Em Libras, a convidada iniciou sua fala com uma espécie de desabafo sobre as dificuldades de estar em eventos que não têm estruturas acessíveis em diversas instâncias, visto que, de um modo geral, as ações “com acessibilidade” passam por adaptações ao invés de serem devidamente pensadas a partir da diversidade de especificidades dos públicos. Atônitos, muitos dos participantes visivelmente não estavam familiarizados com a segunda língua oficial do Brasil e não entenderam o conteúdo que Bárbara estava comunicando.
Quando um dos participantes se mostrou preocupado com a possibilidade de todo o curso ser ministrado em Libras, a convidada explicou tratar-se de um exercício capaz de revelar como muitas pessoas surdas se sentem ao entrar em espaços nos quais sua língua não é viabilizada, nem se encontra intérpretes e tradutores de Libras.
Conversamos ainda sobre as dificuldades para encontrar lugares com acessibilidade em Brasília. Mesmo reconhecendo um movimento recente para a criação de ambientes inclusivos a pessoas com todos os tipos de deficiência, sobretudo mobilidade reduzida, cegos, autistas e surdos, entendemos que tais medidas ainda se dão somente por meio de leis, projetos e políticas públicas.
Diante desse contexto, tais pessoas muitas vezes se sentem desmotivadas a frequentar espaços culturais, negligenciando experiências artísticas por receio de não se sentirem confortáveis ou incluídas frente a suas especificidades. Ao final da discussão, chegamos à importância da inserção desses grupos em instituições culturais, considerando como direitos desses sujeitos ocupar, transitar e permanecer em qualquer ambiente de maneira plena, digna e inclusiva.
Caminhando com os olhos vendados
A convidada propôs, a seguir, uma dinâmica que se constituiu da seguinte maneira: no primeiro momento, Bárbara pediu que as pessoas que usassem óculos ou lentes de contato se retirassem da sala, uma vez que, segundo ela, “a atividade não foi pensada para esse público”. Essa fala causou estranheza aos participantes, mas a intenção da convidada era justamente promover tal desconforto.
As pessoas que permaneceram dentro da sala foram, então, apresentadas à proposta da atividade, que consistia em um aprendizado sobre como guiar uma pessoa não vidente. Bárbara compartilhou com o grupo algumas orientações sobre a postura de uma pessoa que se propõe a guiar alguém cego: qual braço deve ser estendido, quais trajetos devem ser percorridos, quais caminhos devem ser evitados por conta de elevações e buracos etc. Depois dessas explicações, Bárbara foi ao encontro dos participantes “excluídos” da dinâmica. Ela perguntou o que eles tinham sentido ao serem deslocados de uma atividade devido a uma característica física, e o desconforto e o constrangimento foram sentimentos unânimes.

——

> Tarefas propostas
(A) Responda às perguntas a seguir com base no trecho sobre acessibilidade:
(i) Em que língua a convidada iniciou sua fala?
(ii) Quais pessoas Bárbara pediu que se retirassem da sala?
(iii) Quais sentimentos foram unânimes entre os participantes "excluídos" da dinâmica?
(B) Reproduza fielmente, do trecho sobre acessibilidade, a passagem que vai de "Quando um dos" até "e políticas públicas.".
A listagem que se segue não guarda relação com o trecho sobre acessibilidade.

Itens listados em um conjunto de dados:

——

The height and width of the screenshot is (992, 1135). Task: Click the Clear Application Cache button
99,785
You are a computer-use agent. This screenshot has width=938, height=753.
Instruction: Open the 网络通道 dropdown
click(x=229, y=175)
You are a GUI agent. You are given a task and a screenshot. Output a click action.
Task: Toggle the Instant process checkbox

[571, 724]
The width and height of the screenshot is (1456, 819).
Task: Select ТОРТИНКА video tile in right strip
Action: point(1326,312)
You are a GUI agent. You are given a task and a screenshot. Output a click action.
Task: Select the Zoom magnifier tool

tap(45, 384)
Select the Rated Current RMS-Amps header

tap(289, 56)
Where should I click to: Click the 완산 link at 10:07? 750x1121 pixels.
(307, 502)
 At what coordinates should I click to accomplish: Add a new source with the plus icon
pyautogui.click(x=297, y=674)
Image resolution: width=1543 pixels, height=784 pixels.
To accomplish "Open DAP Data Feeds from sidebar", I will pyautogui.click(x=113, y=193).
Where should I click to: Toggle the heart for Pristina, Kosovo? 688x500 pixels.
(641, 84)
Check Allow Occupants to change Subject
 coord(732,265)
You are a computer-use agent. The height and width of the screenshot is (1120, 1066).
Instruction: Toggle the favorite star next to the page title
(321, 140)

——

> Respostas
(A)
(i) Em Libras.
(ii) As pessoas que usassem óculos ou lentes de contato.
(iii) O desconforto e o constrangimento.

(B)
Quando um dos participantes se mostrou preocupado com a possibilidade de todo o curso ser ministrado em Libras, a convidada explicou tratar-se de um exercício capaz de revelar como muitas pessoas surdas se sentem ao entrar em espaços nos quais sua língua não é viabilizada, nem se encontra intérpretes e tradutores de Libras.
Conversamos ainda sobre as dificuldades para encontrar lugares com acessibilidade em Brasília. Mesmo reconhecendo um movimento recente para a criação de ambientes inclusivos a pessoas com todos os tipos de deficiência, sobretudo mobilidade reduzida, cegos, autistas e surdos, entendemos que tais medidas ainda se dão somente por meio de leis, projetos e políticas públicas.